• Supplied text:
+ + +
All of the calculations on the MgO crystals were performed using the molecular modelling code GULP with DLVisualize as the graphical user interface in the RedHat Linux environment. The ionic interactions were modelled using a force field with a Buckingham repulsive potential between the Mg ion with a +2e charge and the O ion with a -2e charge. The obtained data was further processed using Excel and Python.

The internal energy of MgO per primitive unit cell was computed in a single point calculation. The phonon dispersion curves were computed at 50 points in the k-space along the W-L-G-W-X-K path and the calculation also allowed for the visualisation of the vibrations as animations. A calculation for the phonon Density of States was run for a 1x1x1 k-space grid and the resulting DOS graph was compared with the phonon dispersion curves in order to identify the k-point at which the calculation was computed. The density of states was then computed for 1x1x1, 2x2x2, 3x3x3, 4x4x4, 8x8x8, 16x16x16, 32x32x32 and 64x64x64 grids in order to decide on an optimal grid size for the coming calculations.
+ + +
• Required actions:
a. In the MgO modelling text, at how many points in k-space were the phonon dispersion curves computed?
b. Continue the MgO modelling text from its final sentence.
The entries that follow have nothing to do with the MgO text.
+ + +
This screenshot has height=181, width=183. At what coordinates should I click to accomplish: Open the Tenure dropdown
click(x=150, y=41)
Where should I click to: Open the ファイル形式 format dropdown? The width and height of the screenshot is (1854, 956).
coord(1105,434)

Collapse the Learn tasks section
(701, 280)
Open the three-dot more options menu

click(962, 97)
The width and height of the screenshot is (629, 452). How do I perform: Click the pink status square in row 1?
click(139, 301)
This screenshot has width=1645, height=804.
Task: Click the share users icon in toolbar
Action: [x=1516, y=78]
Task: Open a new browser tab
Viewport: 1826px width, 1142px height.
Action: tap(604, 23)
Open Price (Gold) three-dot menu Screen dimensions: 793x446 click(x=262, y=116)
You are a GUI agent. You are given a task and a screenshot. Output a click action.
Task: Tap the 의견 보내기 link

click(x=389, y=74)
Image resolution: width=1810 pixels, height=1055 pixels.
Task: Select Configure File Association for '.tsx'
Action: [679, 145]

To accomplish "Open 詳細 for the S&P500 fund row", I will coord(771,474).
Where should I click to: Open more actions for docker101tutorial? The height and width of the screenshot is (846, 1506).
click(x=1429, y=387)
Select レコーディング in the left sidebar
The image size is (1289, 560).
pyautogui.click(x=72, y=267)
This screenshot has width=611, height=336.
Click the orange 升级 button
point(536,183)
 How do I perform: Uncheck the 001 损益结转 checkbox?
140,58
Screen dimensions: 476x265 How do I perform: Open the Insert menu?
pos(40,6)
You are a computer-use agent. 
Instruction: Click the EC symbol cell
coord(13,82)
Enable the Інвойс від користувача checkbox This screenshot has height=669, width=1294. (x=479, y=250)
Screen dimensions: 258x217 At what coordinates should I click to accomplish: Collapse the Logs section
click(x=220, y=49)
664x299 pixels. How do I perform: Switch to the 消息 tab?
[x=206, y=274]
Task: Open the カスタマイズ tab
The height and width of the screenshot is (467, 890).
+ + +
• Task-by-task results:
a. At 50 points.

b.
The Helmholtz free energy of the MgO crystal was calculated at 300K for 1x1x1, 2x2x2, 3x3x3, 4x4x4, 8x8x8, 16x16x16, 32x32x32 and 64x64x64 k-space grids. The structure of MgO was optimised by minimising free energy for temperatures in the range 0-1000K in steps of 100K and by sampling over a 32x32x32 grid. The calculations were run both by starting from the same initial geometry for all temperatures or by starting from the geometry as obtained from the preceding optimisation (with increasing temperature) and, as expected in the case of an optimisation, the results were the same regardless of the starting geometry. The free energy was extracted from the log files and plotted as a function of temperature.

Equation (3) was used in order to compute the lattice constant for the conventional unit cell (for which a_c=b_c=c_c) from the primitive unit cell parameters (a_p=b_p=c_p) and the results were plotted against temperature.

$a_{p} = \frac{1}{2} \sqrt{a_{c}^{2} + b_{c}^{2}} \Rightarrow a_{c} = \sqrt{2} a_{p}$ (3)

The cell volume as a function of temperature was fitted to two different polynomial functions in two separate ranges and the result was used to calculate the thermal expansion coefficient using both equations (1) and (2) and the accuracy of the approximation given in equation (2) was discussed.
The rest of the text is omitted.